Real Estate

The Next Hot Housing Market Is Out of This World. It’s in the Metaverse.


In March, Gabe Sierra, a contractor whose family has been in the construction business for more than 30 years, will take offers for his latest creation: an 11,000-square-foot mansion with seven bedrooms and a pool in Pinecrest, Miami.

To sweeten the deal, he’s throwing in the exact same house and a King Kong-size, bright green gorilla that scales downtown skyscrapers and stalks the streets of South Florida.

The twin home is in the metaverse — a catchall phrase for the growing conglomerate of immersive digital worlds where avatars work, play and purchase goods. Pixelated parcels of land are being bought, sold and built upon in a market now worth $1.4 billion, making the metaverse a new frontier for real estate builders and investors.

Mr. Sierra, an avid gamer who uses a purple gorilla as one of his own avatars, paid $10,000 for a digital parcel in an online world called the Sandbox, and then partnered with Voxel Architects, an architecture firm specializing in virtual 3-D properties, to build the digital home to pair with the real thing. It all hits the auction block in March, and he’s hoping for a sale price of around $10 million.

It’s also a chance to bend the rules of physics. Everyrealm, a metaverse technology and infrastructure company, partnered with artists including Misha Khan and Daniel Arsham to create the Row, a futuristic collection of digital homes marked by melting, Salvador Dali-esque angles and dreamlike floating spheres. The homes premiered at Art Basel in an immersive exhibit and are not yet for sale, but Janine Yoriro, Everyrealm’s chief executive, says she anticipates each will sell for about $75,000.

Buyers will receive a certificate of authenticity as well as 3-D models of their home, and then be able to place it on a plot of land in the online gaming world of their choice.
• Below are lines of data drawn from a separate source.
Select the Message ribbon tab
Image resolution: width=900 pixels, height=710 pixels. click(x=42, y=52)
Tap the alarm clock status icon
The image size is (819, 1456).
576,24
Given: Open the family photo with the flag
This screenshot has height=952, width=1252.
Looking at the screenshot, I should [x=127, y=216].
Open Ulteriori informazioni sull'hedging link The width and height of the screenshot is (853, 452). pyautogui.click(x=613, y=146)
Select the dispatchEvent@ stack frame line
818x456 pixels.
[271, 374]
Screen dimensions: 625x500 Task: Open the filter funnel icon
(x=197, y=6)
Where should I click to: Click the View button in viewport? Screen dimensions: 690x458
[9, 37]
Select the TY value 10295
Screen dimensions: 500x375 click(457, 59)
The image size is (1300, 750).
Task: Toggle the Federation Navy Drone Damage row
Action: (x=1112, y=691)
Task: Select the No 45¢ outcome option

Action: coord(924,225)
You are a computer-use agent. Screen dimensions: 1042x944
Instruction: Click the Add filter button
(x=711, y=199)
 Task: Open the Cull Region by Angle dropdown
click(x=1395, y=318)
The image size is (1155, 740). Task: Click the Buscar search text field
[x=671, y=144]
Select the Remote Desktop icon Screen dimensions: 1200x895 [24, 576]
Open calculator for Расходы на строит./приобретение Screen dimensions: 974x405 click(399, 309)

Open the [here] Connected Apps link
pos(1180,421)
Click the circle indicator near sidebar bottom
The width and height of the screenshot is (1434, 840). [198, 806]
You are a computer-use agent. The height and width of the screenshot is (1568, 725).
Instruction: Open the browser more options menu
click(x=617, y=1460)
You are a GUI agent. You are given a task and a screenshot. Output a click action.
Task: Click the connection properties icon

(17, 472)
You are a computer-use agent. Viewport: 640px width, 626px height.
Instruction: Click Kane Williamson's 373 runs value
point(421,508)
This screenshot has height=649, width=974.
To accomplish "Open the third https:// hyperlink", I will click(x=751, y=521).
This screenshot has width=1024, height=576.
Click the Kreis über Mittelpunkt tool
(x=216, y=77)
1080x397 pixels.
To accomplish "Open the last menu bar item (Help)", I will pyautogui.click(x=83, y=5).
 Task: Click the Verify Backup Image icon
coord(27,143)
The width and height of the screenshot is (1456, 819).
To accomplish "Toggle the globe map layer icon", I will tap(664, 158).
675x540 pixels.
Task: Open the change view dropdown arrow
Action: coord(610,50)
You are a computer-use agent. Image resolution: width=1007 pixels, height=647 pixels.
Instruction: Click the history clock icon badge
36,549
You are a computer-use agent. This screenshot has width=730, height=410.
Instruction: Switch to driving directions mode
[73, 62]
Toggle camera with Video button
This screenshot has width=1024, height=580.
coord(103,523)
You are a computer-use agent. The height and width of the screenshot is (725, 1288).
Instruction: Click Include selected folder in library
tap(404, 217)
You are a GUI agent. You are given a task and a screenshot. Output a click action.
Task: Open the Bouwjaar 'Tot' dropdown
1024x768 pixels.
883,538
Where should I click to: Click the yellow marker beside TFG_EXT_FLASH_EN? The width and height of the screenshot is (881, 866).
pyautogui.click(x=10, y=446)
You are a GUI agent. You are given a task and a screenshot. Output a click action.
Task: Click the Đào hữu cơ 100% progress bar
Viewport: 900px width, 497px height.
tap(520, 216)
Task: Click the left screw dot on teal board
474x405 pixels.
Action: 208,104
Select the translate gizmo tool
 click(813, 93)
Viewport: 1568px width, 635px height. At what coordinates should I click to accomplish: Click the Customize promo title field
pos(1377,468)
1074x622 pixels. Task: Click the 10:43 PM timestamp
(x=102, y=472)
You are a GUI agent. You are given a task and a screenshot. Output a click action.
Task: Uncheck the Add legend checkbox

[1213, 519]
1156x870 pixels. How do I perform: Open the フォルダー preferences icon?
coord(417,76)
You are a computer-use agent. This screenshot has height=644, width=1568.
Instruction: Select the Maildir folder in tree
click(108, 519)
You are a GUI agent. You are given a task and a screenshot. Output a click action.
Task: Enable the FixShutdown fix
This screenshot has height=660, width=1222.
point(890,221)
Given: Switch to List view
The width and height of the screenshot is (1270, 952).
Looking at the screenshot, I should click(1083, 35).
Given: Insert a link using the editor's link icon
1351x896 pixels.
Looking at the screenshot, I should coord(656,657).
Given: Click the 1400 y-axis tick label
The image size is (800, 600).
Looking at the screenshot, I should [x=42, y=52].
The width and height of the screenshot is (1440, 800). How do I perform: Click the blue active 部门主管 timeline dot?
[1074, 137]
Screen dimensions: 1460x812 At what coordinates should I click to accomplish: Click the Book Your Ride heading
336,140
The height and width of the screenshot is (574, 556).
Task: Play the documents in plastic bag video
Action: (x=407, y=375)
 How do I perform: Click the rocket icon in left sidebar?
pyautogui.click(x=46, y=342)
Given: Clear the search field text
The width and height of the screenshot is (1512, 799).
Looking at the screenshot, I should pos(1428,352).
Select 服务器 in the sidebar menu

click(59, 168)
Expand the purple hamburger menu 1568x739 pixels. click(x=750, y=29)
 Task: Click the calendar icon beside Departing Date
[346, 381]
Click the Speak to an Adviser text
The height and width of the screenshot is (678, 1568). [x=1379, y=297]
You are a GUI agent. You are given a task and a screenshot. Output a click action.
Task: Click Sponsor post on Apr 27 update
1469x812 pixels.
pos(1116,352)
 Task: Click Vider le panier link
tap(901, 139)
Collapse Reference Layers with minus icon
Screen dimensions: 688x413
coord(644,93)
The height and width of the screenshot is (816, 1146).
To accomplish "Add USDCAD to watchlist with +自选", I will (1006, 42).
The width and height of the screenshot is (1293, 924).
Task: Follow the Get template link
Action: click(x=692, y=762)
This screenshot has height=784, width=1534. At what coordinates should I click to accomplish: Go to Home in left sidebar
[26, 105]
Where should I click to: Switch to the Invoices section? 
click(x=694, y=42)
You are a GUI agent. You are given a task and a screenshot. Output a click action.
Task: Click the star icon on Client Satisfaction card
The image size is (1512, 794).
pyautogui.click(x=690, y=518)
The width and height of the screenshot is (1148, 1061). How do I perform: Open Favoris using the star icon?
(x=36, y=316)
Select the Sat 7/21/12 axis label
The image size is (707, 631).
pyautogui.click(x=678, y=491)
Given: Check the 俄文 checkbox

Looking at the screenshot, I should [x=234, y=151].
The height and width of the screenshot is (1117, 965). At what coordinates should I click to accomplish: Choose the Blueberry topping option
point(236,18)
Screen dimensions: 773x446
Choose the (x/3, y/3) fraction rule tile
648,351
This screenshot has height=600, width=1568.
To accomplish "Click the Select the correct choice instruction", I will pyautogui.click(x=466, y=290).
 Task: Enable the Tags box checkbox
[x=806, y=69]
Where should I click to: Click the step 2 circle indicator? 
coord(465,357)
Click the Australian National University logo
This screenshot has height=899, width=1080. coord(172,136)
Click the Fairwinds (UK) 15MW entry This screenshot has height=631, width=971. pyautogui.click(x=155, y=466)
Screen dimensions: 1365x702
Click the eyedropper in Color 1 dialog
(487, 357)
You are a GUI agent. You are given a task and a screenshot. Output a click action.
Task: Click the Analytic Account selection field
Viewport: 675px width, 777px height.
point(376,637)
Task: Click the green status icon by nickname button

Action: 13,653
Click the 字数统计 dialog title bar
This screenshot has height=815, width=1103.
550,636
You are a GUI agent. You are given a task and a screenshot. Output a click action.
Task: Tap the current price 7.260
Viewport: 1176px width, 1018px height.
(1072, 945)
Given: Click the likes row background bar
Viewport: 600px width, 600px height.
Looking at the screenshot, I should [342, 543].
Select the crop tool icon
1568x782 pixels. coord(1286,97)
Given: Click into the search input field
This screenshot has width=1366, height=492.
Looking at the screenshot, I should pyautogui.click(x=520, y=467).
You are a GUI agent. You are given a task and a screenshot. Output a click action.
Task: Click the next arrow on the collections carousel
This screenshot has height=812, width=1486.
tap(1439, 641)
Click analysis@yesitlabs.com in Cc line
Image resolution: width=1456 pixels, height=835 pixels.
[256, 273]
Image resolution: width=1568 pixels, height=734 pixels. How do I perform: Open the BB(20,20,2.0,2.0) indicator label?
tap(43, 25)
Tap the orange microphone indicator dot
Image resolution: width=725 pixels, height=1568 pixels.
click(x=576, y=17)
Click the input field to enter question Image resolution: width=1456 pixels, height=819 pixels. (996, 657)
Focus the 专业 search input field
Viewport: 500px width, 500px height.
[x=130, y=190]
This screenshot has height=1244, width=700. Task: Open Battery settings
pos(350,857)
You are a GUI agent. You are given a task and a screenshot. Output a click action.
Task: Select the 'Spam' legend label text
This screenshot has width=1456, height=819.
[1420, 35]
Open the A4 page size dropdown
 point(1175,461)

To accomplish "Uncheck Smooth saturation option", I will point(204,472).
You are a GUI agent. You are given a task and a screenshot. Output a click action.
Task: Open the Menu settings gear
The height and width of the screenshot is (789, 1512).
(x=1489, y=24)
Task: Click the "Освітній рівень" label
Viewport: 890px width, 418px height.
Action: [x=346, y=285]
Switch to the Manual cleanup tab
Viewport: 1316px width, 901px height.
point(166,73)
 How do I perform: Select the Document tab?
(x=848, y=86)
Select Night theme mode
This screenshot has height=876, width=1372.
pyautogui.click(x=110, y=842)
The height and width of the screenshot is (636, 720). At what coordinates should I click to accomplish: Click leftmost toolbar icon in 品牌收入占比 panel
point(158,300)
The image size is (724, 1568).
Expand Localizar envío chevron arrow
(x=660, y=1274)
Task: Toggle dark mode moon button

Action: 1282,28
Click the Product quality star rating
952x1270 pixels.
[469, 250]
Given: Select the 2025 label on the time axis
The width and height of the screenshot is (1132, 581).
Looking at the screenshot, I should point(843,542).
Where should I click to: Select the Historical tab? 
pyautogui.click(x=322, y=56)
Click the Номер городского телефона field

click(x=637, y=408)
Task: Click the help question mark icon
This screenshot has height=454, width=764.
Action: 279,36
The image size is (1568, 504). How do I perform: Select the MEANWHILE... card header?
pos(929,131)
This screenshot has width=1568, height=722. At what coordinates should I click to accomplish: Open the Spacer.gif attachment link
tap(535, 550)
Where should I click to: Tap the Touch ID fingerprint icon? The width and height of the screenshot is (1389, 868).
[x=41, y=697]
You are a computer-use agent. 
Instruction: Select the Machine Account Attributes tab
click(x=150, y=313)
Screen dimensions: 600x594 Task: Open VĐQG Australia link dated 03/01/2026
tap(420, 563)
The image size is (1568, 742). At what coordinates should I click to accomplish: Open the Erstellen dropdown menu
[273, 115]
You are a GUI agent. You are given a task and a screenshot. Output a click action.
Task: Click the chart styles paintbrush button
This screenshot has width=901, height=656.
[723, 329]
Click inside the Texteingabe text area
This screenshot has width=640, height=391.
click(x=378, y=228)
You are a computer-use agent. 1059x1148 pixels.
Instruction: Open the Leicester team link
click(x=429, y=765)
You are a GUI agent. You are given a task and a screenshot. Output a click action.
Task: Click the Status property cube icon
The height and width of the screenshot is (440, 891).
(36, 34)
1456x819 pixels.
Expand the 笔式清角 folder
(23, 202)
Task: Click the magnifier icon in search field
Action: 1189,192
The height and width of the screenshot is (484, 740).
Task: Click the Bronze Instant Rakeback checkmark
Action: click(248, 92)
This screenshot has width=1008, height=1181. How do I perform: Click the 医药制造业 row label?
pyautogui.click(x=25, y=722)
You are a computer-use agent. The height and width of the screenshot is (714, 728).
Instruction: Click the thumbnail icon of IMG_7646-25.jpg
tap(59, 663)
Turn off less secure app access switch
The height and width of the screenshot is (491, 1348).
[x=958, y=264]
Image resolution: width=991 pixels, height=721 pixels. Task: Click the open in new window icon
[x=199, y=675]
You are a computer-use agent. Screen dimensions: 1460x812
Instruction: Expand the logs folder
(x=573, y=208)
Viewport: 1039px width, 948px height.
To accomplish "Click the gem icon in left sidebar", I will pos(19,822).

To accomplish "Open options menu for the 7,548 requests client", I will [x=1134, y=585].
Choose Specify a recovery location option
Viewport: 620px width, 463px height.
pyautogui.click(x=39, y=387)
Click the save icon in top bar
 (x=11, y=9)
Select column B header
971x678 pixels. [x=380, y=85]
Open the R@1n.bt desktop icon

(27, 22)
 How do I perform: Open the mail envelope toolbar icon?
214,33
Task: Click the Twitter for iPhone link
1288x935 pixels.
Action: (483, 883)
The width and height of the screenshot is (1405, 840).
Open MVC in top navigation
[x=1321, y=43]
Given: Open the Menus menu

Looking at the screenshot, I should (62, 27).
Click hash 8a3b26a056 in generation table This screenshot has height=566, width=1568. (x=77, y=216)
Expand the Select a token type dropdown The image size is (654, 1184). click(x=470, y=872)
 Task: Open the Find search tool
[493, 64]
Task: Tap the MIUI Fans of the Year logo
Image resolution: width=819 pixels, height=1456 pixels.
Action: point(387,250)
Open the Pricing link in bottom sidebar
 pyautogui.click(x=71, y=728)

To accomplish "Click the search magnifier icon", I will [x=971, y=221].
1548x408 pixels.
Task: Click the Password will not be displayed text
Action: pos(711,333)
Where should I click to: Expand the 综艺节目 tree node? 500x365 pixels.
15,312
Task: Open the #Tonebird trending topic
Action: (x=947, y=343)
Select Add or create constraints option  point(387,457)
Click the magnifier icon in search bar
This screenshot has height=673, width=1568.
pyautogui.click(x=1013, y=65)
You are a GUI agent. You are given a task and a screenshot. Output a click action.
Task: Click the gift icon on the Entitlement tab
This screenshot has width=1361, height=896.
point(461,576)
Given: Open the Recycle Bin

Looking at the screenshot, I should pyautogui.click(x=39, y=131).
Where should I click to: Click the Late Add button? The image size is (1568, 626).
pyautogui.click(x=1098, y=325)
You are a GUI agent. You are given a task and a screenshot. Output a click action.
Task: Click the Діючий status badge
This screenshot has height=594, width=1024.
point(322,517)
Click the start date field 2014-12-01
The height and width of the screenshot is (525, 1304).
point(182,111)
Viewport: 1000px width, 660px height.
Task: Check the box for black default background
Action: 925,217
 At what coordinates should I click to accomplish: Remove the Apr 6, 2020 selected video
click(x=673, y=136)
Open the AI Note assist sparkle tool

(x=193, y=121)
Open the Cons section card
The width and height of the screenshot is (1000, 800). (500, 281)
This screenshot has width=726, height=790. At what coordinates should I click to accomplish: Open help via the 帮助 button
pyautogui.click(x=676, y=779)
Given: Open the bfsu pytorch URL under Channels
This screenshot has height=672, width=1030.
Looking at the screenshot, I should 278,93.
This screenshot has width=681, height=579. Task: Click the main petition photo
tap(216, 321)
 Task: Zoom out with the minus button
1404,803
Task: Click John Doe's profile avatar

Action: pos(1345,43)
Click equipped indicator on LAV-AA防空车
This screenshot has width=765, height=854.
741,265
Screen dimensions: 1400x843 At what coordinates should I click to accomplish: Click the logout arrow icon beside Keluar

“We called upon a bunch of cultural references, one of which was the idea of a Sears home, when back at the turn of the century you could buy plans for a home and then build it anywhere from New York City to Des Moines,” Ms. Yoriro said.

Some online worlds present a digital map of the earth, allowing buyers to purchase places or coordinates that hold sentimental or historic value. T.J. Brisbois, 37, a real estate investor in Detroit, owns about a dozen land parcels in Motor City, but not on Earth — in the Detroit of Upland, a gaming portal mapped to the real world. He buys them, marks them up and resells them. He estimates he’s made a 10 percent return on his money since he started in 2022.

His purchases, he said, are just an extension of his business in the real world.

“I didn’t really get it until I got into it, and I was willing to put in a few real-world dollars,” Mr. Brisbois said. “It’s important for people that are in real estate, because there’s real opportunity here.”

Buyers can swap out everything from countertop materials to overall architectural style. The move, said Amit Desai, KB Home’s chief marketing officer, is a natural outgrowth of the virtual walk-through options that have increased since 2020.

“Even before the pandemic, we were on this path of providing enhanced digital tools, but the pandemic accelerated the need for us to really allow prospective home buyers to search for a home from the comfort of their current homes,” Mr. Desai said. “The metaverse is just a nice extension of that.”